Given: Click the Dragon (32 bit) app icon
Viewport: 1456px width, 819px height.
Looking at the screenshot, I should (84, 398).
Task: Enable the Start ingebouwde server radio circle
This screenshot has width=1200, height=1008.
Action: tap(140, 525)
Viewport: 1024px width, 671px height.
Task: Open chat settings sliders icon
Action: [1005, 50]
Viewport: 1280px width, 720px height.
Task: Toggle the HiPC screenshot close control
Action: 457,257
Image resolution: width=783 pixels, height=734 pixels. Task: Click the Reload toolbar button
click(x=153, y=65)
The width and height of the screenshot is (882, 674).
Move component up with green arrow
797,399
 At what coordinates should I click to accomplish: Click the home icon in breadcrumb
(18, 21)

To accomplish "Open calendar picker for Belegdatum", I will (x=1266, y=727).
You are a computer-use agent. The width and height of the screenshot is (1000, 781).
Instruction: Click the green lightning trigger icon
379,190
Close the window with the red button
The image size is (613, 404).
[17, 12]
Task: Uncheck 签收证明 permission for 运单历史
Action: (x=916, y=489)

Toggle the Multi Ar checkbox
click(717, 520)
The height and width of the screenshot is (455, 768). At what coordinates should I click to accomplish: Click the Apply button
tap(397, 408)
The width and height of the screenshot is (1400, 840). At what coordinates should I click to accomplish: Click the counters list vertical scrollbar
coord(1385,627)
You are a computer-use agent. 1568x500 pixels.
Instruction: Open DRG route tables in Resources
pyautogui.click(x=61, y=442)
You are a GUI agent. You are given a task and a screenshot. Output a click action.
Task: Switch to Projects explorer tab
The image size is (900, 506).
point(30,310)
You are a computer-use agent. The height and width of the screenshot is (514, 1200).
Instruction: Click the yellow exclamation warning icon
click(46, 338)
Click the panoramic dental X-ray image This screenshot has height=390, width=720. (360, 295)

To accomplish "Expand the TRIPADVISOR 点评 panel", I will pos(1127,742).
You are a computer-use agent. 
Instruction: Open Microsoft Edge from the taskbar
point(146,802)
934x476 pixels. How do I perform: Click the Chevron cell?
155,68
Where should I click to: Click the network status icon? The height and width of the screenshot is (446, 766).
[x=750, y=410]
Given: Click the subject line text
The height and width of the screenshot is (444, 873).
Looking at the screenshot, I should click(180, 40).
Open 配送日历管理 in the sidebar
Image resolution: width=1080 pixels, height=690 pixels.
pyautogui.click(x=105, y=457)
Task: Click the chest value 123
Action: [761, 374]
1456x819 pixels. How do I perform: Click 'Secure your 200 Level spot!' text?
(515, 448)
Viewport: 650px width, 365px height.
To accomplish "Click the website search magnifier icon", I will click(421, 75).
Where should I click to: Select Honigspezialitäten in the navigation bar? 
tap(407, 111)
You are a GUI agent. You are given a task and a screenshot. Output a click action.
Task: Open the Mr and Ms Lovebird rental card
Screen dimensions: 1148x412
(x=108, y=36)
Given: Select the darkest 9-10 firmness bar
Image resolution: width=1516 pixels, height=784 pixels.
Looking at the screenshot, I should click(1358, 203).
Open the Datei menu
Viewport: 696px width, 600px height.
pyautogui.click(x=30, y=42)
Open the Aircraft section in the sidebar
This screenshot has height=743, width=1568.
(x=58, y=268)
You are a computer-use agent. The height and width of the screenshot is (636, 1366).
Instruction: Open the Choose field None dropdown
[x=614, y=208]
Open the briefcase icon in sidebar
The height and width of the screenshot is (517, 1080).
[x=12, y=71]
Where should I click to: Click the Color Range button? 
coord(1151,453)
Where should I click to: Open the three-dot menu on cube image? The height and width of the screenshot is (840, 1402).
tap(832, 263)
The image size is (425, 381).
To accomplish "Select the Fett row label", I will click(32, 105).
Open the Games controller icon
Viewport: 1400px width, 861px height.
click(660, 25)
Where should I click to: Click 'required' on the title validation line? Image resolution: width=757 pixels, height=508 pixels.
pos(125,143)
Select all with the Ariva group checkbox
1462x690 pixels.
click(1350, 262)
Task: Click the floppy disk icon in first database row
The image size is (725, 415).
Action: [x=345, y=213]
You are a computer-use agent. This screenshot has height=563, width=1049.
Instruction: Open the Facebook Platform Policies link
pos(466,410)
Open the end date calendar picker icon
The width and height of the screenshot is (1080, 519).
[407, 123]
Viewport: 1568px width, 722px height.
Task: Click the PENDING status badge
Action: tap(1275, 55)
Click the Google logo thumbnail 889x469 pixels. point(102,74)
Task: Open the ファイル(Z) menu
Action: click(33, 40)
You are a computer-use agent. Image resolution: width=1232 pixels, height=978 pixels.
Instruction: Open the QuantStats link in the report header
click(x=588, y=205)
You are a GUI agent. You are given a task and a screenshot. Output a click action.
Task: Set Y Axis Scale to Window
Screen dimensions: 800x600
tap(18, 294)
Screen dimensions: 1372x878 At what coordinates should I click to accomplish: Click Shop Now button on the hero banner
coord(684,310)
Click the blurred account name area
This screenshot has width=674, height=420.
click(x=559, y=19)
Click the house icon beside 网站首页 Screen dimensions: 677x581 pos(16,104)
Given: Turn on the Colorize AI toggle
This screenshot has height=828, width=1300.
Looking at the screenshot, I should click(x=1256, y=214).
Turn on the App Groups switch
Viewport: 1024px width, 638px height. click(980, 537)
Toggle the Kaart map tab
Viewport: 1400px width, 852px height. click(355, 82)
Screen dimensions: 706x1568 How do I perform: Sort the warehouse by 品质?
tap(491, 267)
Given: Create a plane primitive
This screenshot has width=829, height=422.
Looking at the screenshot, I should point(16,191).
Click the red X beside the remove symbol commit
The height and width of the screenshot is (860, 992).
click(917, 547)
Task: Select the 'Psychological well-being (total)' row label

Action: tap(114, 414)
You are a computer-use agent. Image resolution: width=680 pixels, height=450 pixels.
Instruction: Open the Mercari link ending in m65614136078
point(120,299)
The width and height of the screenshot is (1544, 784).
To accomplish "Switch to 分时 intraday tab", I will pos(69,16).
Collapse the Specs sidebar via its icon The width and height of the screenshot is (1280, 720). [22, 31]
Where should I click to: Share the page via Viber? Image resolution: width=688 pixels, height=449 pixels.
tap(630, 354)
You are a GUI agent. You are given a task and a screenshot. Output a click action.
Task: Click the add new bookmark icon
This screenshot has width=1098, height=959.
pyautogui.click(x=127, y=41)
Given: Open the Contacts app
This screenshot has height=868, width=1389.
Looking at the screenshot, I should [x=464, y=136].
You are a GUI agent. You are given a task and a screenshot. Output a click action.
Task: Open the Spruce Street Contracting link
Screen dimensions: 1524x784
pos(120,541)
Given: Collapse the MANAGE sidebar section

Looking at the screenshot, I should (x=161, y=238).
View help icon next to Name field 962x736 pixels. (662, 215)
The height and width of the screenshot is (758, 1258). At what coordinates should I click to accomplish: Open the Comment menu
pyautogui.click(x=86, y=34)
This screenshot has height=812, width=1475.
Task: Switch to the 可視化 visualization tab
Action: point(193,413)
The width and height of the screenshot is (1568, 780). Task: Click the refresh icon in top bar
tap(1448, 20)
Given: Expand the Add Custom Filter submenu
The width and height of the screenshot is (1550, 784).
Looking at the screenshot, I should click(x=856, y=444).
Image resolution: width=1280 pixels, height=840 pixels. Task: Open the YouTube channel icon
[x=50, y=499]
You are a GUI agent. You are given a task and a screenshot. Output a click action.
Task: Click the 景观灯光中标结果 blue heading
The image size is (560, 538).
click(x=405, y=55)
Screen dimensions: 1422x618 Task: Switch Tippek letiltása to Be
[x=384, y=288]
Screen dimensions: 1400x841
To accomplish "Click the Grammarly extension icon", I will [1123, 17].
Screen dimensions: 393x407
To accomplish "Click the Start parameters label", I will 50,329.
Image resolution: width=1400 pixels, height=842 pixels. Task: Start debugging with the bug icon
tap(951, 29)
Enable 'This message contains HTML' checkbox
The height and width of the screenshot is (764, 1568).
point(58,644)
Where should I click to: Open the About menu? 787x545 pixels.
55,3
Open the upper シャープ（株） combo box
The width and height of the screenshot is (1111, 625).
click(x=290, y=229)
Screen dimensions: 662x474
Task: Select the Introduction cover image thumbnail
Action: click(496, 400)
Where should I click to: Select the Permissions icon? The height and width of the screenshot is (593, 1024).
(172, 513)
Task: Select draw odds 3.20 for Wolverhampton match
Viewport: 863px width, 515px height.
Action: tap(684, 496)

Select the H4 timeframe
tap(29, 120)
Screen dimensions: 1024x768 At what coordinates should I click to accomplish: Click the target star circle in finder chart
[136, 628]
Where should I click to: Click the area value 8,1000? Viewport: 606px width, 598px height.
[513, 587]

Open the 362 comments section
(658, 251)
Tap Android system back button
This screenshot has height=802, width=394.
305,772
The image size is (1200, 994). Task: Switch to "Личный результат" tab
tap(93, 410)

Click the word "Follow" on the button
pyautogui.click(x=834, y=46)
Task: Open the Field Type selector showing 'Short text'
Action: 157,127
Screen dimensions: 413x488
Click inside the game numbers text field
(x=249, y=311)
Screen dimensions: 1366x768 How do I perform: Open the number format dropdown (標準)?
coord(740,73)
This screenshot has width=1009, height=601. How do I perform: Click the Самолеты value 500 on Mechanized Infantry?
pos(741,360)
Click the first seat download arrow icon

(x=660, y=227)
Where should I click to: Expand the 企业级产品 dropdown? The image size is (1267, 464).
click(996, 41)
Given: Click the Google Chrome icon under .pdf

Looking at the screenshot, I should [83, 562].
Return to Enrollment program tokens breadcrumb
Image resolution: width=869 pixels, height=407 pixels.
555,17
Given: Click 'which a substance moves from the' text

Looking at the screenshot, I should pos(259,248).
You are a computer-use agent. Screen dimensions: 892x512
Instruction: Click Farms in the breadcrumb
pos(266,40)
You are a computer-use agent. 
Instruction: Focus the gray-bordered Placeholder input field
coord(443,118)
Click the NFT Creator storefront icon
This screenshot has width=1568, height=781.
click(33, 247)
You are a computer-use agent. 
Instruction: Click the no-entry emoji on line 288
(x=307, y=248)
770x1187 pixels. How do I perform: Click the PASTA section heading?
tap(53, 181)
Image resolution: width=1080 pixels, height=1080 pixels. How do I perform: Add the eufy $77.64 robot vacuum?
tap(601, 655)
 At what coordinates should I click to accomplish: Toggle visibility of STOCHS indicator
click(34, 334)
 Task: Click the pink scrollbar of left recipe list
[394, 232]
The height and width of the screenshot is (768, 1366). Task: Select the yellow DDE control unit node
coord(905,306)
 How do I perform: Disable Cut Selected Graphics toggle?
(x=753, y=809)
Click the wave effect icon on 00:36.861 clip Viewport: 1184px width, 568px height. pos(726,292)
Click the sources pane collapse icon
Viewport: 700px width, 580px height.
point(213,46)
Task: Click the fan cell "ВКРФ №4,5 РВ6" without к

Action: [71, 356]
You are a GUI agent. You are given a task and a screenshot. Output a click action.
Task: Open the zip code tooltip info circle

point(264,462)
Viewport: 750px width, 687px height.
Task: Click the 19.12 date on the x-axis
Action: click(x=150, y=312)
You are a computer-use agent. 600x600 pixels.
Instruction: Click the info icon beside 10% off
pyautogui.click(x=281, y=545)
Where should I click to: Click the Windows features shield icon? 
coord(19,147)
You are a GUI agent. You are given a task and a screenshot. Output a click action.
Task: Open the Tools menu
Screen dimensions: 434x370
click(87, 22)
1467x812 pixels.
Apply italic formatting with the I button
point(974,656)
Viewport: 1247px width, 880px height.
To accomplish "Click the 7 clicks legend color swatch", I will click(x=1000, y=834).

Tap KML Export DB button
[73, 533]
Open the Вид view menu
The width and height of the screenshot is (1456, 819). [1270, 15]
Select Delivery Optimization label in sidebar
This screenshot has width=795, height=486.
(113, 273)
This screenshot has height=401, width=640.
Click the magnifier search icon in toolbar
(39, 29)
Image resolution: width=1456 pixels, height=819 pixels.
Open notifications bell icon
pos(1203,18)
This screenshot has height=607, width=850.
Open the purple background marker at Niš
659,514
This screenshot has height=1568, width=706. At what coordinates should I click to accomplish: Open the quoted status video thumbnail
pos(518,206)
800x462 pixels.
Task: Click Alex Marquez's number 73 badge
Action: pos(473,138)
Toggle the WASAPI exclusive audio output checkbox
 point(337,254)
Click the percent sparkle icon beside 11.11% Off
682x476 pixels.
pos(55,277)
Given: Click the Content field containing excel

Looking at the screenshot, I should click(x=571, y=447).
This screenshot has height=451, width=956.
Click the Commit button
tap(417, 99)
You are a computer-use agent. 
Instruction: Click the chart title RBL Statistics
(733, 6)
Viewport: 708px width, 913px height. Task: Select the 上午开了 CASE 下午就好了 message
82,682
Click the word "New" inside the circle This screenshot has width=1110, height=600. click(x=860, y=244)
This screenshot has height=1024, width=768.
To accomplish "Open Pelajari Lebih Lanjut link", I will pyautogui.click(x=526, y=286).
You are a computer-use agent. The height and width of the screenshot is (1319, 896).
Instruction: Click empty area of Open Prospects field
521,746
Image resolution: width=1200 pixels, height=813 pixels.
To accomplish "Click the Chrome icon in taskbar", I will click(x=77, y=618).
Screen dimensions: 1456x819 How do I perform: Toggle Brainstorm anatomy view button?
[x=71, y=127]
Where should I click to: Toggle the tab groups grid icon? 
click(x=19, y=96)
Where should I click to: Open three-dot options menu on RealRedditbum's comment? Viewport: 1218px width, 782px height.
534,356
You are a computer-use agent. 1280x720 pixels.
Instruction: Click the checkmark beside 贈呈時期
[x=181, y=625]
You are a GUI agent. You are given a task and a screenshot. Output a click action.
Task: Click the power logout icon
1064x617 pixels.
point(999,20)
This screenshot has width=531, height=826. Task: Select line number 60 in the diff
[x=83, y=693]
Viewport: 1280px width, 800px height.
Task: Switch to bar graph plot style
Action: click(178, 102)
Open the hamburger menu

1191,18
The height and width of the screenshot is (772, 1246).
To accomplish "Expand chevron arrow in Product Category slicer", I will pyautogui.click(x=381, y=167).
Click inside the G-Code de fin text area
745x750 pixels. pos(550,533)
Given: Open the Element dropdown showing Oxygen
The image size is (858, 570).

┄┄┄┄┄┄

▸ THE TASK:
Starting with the line that contains "Where should I click to: Click the network" and going on through the line that contains "[x=12, y=71]", write out those entries again, swapping "navigation bar" for "top menu" and leaving everything else unchanged.

▸ OUTPUT FOR THIS EXERCISE:
Where should I click to: Click the network status icon? The height and width of the screenshot is (446, 766).
[x=750, y=410]
Given: Click the subject line text
The height and width of the screenshot is (444, 873).
Looking at the screenshot, I should click(180, 40).
Open 配送日历管理 in the sidebar
Image resolution: width=1080 pixels, height=690 pixels.
pyautogui.click(x=105, y=457)
Task: Click the chest value 123
Action: [761, 374]
1456x819 pixels. How do I perform: Click 'Secure your 200 Level spot!' text?
(515, 448)
Viewport: 650px width, 365px height.
To accomplish "Click the website search magnifier icon", I will click(421, 75).
Where should I click to: Select Honigspezialitäten in the top menu? 
tap(407, 111)
You are a GUI agent. You are given a task and a screenshot. Output a click action.
Task: Open the Mr and Ms Lovebird rental card
Screen dimensions: 1148x412
(x=108, y=36)
Given: Select the darkest 9-10 firmness bar
Image resolution: width=1516 pixels, height=784 pixels.
Looking at the screenshot, I should click(1358, 203).
Open the Datei menu
Viewport: 696px width, 600px height.
pyautogui.click(x=30, y=42)
Open the Aircraft section in the sidebar
This screenshot has height=743, width=1568.
(x=58, y=268)
You are a computer-use agent. The height and width of the screenshot is (636, 1366).
Instruction: Open the Choose field None dropdown
[x=614, y=208]
Open the briefcase icon in sidebar
The height and width of the screenshot is (517, 1080).
[x=12, y=71]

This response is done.